Larry DiTillio reviewed James Bond 007 for Different Worlds magazine and stated that "Overall I give 007 the highest marks as a game. It is easy and fun to play, and it simulates the Bond films (not the books, as fans know there is a big difference) excellently. Players could even play Bond himself with ease, using the stats provided [...] Most of all, the designers have instilled the flavor of Bond, the color, the dash, the improbable stunts, and the adventure we expect from the world of Bond. Moreover, since it works in a milieu that players can easily relate to, it is more vivid than most spy games on the market. Most of all, it is true to its subject, the designers state that it is not created to play hard-edged spy stories in the John Le Carre genre, it is Bond, plain and simple."

In Issue 34 of Abyss, Ian Hense called the game "surprisingly enjoyable ... a well-thought out game, with a workable system for character development and combat." Hense concluded, "If you enjoy the gadgets and glamour that is James Bond, this game is definitely for you."

In Issue 137 of Dragon (September 1988), Jim Bambra said the skills resolution system "while allowing for a wide variety of factors, relies on a lot of table checking." Despite that, Bambra concluded that the game was "a good, action-packed system that neatly captures the flavor of its subject.

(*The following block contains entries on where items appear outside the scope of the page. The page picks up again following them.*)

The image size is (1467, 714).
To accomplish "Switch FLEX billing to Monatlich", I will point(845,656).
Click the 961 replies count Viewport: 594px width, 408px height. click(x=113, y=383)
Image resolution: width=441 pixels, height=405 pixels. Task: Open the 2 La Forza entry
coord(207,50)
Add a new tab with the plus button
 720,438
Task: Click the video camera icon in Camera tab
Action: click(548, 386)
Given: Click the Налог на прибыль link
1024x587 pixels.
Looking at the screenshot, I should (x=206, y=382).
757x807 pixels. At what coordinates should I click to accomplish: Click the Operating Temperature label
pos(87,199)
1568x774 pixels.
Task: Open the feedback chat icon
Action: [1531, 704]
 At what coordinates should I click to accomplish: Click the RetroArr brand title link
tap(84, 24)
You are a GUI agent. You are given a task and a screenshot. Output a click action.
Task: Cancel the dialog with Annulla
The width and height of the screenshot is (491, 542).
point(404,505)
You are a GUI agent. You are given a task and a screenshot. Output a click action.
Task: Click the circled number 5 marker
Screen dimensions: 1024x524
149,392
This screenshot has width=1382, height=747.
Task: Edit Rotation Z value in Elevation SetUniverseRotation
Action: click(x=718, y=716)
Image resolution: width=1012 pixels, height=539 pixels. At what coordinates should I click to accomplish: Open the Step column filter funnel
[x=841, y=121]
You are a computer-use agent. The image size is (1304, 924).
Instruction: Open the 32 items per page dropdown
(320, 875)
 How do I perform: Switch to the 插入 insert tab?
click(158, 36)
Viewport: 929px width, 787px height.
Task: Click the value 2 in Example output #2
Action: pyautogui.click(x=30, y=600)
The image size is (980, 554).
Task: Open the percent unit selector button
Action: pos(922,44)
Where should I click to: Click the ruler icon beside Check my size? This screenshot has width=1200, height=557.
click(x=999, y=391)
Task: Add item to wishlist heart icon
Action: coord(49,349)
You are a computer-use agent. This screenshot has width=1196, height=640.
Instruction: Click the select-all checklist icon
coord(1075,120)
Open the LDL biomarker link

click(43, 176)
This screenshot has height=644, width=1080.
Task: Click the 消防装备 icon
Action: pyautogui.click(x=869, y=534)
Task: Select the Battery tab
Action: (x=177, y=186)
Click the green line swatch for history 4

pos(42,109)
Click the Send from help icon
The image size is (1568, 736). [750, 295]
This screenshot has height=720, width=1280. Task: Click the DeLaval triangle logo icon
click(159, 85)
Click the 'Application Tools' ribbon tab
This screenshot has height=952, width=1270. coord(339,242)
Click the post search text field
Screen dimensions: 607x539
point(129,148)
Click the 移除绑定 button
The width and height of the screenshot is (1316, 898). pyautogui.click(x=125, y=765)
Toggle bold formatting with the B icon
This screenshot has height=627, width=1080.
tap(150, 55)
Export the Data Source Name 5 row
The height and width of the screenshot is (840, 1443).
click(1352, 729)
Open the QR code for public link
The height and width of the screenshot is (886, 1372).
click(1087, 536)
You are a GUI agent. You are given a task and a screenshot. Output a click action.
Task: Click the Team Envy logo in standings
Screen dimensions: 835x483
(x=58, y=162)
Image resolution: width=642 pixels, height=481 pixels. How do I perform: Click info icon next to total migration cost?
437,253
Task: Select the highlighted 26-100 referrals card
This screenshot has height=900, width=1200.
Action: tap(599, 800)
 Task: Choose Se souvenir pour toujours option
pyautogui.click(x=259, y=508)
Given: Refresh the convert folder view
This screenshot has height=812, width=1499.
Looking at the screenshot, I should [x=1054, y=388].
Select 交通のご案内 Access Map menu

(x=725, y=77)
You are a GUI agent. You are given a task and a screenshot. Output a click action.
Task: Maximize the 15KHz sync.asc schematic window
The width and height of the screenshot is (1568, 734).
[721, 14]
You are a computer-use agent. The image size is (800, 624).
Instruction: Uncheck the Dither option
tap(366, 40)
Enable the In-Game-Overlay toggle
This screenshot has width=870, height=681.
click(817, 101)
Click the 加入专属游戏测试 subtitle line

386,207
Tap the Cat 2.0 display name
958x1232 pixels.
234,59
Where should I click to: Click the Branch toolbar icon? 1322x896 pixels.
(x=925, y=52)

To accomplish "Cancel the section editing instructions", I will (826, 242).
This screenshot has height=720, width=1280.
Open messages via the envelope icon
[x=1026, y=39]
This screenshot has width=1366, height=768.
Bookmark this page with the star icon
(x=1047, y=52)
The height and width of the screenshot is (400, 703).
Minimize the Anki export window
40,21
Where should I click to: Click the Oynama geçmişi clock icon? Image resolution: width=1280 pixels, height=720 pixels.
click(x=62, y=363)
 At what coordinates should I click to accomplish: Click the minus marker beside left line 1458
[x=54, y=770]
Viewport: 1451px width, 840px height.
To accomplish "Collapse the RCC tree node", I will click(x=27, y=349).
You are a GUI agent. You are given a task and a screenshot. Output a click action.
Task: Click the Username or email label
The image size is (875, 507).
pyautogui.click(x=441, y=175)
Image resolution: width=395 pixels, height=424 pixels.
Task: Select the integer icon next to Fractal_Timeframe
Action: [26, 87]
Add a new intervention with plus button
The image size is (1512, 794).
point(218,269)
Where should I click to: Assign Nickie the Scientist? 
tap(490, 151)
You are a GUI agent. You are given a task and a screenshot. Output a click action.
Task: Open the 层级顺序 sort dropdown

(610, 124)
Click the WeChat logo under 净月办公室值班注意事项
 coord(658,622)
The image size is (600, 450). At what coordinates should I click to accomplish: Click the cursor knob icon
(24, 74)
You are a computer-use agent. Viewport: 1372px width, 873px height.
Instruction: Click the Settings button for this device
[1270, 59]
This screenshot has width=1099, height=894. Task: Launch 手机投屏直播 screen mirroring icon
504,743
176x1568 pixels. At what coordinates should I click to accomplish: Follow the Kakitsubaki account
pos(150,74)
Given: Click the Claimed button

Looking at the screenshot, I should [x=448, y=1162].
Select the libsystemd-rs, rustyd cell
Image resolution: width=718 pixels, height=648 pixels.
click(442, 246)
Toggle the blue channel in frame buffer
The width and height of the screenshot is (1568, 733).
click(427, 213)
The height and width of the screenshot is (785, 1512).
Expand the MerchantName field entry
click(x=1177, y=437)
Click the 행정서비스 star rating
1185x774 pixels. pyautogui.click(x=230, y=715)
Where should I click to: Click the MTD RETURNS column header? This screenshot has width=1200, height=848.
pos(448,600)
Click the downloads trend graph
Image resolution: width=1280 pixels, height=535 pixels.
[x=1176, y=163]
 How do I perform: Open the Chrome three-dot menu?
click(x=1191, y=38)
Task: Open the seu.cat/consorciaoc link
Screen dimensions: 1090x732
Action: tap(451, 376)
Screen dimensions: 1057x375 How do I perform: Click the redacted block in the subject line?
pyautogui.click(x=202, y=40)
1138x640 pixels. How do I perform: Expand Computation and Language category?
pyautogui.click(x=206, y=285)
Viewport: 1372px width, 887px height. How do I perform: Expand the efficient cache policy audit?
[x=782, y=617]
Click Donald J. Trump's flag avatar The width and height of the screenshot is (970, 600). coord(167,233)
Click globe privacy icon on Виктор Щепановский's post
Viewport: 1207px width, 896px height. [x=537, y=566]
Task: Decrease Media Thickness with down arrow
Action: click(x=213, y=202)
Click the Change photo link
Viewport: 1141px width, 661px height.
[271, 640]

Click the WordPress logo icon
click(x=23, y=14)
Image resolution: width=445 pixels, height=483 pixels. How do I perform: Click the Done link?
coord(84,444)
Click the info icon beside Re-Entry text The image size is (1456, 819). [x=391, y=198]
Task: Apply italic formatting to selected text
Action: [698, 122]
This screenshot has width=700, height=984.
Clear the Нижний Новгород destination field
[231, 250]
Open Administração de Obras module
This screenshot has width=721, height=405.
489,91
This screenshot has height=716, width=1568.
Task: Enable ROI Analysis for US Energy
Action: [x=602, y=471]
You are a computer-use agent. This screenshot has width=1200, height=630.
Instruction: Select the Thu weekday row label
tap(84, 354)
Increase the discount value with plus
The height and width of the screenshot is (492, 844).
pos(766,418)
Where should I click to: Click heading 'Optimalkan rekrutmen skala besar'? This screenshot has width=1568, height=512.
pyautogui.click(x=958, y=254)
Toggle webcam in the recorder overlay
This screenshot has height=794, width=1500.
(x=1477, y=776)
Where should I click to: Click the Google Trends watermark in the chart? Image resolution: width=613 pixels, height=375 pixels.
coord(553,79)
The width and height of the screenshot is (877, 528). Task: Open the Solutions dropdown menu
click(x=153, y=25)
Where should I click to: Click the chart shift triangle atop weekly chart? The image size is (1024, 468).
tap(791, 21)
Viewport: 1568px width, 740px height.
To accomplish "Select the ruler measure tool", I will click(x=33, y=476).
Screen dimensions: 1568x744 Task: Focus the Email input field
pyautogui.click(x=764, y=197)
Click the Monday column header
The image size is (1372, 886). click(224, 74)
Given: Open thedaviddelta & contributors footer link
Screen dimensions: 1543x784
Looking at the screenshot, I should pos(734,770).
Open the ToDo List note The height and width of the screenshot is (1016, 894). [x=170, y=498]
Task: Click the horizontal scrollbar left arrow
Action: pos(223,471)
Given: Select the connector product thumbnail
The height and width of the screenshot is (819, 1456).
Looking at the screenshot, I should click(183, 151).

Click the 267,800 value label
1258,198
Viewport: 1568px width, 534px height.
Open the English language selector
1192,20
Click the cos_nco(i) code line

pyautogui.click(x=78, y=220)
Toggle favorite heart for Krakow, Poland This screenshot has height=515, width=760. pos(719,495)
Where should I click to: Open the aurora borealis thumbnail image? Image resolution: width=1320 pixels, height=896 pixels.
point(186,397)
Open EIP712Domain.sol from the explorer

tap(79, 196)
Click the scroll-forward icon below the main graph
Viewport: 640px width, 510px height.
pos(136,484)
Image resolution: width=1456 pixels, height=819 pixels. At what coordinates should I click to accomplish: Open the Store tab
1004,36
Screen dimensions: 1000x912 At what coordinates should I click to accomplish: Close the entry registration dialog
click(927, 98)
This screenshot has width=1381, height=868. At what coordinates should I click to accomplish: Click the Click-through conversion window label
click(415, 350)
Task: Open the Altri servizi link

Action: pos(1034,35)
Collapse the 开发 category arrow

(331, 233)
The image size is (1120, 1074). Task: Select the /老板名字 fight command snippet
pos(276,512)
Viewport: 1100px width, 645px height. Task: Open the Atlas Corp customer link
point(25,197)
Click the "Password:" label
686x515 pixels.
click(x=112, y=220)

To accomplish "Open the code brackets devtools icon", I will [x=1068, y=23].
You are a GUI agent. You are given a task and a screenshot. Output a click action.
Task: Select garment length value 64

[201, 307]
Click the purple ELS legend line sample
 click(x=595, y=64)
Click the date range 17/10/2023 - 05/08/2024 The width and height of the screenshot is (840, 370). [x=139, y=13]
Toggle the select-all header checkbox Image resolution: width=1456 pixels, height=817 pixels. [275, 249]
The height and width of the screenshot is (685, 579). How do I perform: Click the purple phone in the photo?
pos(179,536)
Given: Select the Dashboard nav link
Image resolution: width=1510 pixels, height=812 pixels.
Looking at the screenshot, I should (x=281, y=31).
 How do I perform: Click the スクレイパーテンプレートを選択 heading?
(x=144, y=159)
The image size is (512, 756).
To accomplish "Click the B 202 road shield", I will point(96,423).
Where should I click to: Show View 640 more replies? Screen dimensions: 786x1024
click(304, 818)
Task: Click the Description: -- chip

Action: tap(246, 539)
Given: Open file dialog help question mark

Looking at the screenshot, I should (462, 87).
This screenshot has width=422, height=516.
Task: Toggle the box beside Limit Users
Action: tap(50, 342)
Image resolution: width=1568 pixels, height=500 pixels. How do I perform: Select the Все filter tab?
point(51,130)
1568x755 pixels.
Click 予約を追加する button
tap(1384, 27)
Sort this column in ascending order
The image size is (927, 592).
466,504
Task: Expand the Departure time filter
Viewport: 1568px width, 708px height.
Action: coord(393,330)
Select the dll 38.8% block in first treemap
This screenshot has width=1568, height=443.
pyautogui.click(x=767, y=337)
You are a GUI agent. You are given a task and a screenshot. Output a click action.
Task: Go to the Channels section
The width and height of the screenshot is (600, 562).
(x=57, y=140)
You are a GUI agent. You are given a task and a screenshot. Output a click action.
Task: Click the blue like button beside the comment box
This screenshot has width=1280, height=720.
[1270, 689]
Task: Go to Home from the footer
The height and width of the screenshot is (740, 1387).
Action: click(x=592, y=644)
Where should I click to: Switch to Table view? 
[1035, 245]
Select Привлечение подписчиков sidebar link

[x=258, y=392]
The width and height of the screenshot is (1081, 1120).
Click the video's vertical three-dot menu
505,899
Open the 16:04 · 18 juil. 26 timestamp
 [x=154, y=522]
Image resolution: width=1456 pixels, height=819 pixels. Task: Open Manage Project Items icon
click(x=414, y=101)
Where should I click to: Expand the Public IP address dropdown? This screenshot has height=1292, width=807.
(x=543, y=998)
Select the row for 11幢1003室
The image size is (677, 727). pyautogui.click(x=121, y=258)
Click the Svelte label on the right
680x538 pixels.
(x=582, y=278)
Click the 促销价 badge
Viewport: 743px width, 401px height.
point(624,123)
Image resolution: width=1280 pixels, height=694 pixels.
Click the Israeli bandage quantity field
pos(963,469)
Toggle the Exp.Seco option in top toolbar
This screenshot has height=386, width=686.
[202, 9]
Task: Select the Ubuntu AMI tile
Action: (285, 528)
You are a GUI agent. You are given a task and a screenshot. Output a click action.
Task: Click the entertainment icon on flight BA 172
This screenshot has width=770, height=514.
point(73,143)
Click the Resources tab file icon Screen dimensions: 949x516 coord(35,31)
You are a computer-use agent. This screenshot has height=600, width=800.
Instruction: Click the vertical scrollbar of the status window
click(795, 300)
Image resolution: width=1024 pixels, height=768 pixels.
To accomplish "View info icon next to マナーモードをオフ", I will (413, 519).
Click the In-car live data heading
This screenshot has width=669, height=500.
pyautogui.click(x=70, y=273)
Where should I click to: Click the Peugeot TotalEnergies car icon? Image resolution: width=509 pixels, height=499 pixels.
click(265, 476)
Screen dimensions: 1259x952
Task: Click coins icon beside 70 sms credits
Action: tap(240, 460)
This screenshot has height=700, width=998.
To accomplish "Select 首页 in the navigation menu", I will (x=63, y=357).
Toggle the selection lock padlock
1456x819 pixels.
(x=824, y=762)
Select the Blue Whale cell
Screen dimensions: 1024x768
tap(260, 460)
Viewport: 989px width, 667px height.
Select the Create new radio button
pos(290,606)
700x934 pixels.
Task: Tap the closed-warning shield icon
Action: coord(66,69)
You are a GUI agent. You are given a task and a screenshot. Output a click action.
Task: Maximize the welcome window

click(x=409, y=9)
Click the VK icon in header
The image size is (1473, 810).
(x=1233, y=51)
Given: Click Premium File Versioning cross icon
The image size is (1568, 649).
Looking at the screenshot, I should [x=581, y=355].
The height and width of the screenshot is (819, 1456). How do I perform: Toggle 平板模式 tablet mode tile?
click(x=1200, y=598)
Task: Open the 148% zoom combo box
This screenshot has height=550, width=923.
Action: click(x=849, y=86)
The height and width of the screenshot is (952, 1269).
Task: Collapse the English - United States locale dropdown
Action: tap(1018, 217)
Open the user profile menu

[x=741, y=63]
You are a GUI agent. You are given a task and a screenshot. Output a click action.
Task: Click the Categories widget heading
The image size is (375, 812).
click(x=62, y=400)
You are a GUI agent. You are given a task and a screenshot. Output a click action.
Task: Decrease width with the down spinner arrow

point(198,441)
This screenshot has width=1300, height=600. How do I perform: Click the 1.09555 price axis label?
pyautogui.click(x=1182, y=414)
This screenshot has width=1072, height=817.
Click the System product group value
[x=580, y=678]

In his 1990 book The Complete Guide to Role-Playing Games, game critic Rick Swan wondered why this game hadn't garnered a larger audience, writing, "Why James Bond never attracted the audience it deserved remains one of gaming's biggest mysteries. ... [it] stands as one of the most exciting and inventive RPGs every published, a masterful effort." Swan concluded by giving the game an excellent rating of 3.5 out of 4, saying, "no spy game surpasses James Bond in excitement and wittiness, and none is more skillfully designed."

In a 1996 retrospective review in the British games magazine Arcane, James Swallow recalled that "The James Bond 007 roleplaying game had exactly the same sort of instantly playable background that, say, Star Wars does. It had 'M', 'Q', Moneypenny, Oddjob, Jaws, Goldfinger and Scaramanga. It even had the infamous Pussy Galore! What more need be said?" Later the same year, Arcane published a reader poll to determine the 50 most popular role-playing games of all time. James Bond 007 was ranked 46th. Arcanes's editor Paul Pettengale commented: "Because of the subject matter, and because the rules are easy to get to grips with, this proved to be an instant hit. It has also been backed up with a couple of cracking supplements – Thrilling Locations and the Q Manual - which makes creating all manner of interesting scenarios an absolute breeze."

In his 2023 book Monsters, Aliens, and Holes in the Ground, RPG historian Stu Horvath noted, "Owing to its embrace of the effortless heroism of Mary Sues and Marty Stus, Bond is designed for small group; it never says so explicitly, but the rules are well-suited for duet play — one player and a GM. That arrangement shouldn't be that surprising coming from a company that specialized in two-player wargames, but the game does shine a spotlight on individual characters (and puts more pressure on the player) in a way that most RPGs do not."

==Awards==
At the 1984 Origins Awards, James Bond 007 won the H.G. Wells Award for "Best Roleplaying Rules of 1983".

At the 1984 Strategists' Club Awards, James Bond 007 won "Outstanding Role-Playing Game of 1983".